## DOCUMENT PASSAGE
========================
Wednesday, September 5, 2007

Temecula Valley...So Cal's very own "Wine Country"



Mention the name "Wine Country" to most Californians and they immediately envision the area just north of San Francisco comprised of the three counties of Napa, Sonoma and Mendocino. Without a doubt, this area has been the epicenter of California's emergence as a world-class producer of outstanding wine for the past 40 years.

But, It would be a grievous error to assume that this is the ONLY "Wine Country" in California. There is another notable area which has been producing award-winning wines for several generations that is only now coming into its own and is gaining the respect of wine drinkers everywhere...Temecula Valley.

Temecula Valley is it's own AVA or "American Viticulture Appellation" and is in the Southwestern corner of Riverside County, located 500 miles South of San Francisco and is equidistant to San Diego and Orange County.

Temecula Valley is part of what is known as "The Inland Empire" and is at an elevation of 1,400 feet above sea level on a plateau between peaks of the Coastal Mountain Range. Although the average rainfall is low and the days during growing season are very warm, the nights are cooler because of the ocean breeze drawn through "The Rainbow Gap" and "The Santa Margarita Gap".
========================
## GIVEN RECORDS
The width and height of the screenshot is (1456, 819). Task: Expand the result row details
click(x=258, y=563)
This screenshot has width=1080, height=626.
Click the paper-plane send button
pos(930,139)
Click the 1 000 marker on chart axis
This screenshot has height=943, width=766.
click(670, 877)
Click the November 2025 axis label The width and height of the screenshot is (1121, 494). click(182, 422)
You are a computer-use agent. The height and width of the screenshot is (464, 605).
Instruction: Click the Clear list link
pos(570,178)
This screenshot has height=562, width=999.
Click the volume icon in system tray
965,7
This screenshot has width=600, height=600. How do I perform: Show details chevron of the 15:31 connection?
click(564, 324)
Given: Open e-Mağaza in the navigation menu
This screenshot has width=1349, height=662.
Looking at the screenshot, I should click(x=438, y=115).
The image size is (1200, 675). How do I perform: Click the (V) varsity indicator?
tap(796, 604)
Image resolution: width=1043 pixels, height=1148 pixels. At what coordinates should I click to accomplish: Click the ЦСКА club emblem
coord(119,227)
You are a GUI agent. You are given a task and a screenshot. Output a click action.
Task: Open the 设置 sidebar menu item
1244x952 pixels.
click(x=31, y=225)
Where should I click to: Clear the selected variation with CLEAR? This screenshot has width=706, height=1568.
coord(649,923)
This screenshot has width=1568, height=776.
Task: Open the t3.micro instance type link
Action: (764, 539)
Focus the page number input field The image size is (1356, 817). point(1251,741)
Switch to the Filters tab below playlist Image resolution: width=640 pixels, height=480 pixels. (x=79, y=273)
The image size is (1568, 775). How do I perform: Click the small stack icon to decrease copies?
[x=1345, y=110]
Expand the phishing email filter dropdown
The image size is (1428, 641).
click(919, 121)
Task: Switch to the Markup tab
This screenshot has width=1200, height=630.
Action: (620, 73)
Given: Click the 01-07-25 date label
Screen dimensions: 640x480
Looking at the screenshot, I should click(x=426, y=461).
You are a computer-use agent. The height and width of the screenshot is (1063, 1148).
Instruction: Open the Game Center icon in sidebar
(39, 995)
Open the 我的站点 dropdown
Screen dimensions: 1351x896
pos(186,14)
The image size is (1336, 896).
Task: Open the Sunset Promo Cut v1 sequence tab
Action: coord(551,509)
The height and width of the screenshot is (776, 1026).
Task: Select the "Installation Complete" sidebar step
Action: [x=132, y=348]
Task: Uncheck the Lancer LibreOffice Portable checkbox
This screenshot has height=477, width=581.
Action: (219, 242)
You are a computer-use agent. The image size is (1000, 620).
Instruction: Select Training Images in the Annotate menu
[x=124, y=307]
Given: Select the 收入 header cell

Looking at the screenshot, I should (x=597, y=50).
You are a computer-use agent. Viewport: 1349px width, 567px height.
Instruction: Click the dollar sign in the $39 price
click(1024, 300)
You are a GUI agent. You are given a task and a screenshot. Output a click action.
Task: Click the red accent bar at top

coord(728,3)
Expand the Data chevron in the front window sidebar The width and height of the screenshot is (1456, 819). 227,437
========================
## TO-DO LIST
a - Answer these questions from the Temecula Valley post:
(i) Which three counties make up the area north of San Francisco that most Californians picture as "Wine Country"?
(ii) How far south of San Francisco is Temecula Valley?
(iii) At what elevation does Temecula Valley sit?
b - Does each statement agree with the Temecula Valley post?
(i) Temecula Valley is in the southwestern corner of Riverside County.
(ii) Temecula Valley is closer to San Diego than to Orange County.
(iii) Nights in Temecula Valley are as warm as the growing-season days.
c - Reproduce the Temecula Valley post word for word from "Mention the name" up to and including "past 40 years.".
The records have no connection to the Temecula Valley post.

## RESPONSES BY TASK
a -
(i) Napa, Sonoma and Mendocino
(ii) 500 miles
(iii) 1,400 feet above sea level

b -
(i) Yes: "is in the Southwestern corner of Riverside County"
(ii) No: "is equidistant to San Diego and Orange County"
(iii) No: "the nights are cooler because of the ocean breeze drawn through "The Rainbow Gap" and "The Santa Margarita Gap""

c -
Mention the name "Wine Country" to most Californians and they immediately envision the area just north of San Francisco comprised of the three counties of Napa, Sonoma and Mendocino. Without a doubt, this area has been the epicenter of California's emergence as a world-class producer of outstanding wine for the past 40 years.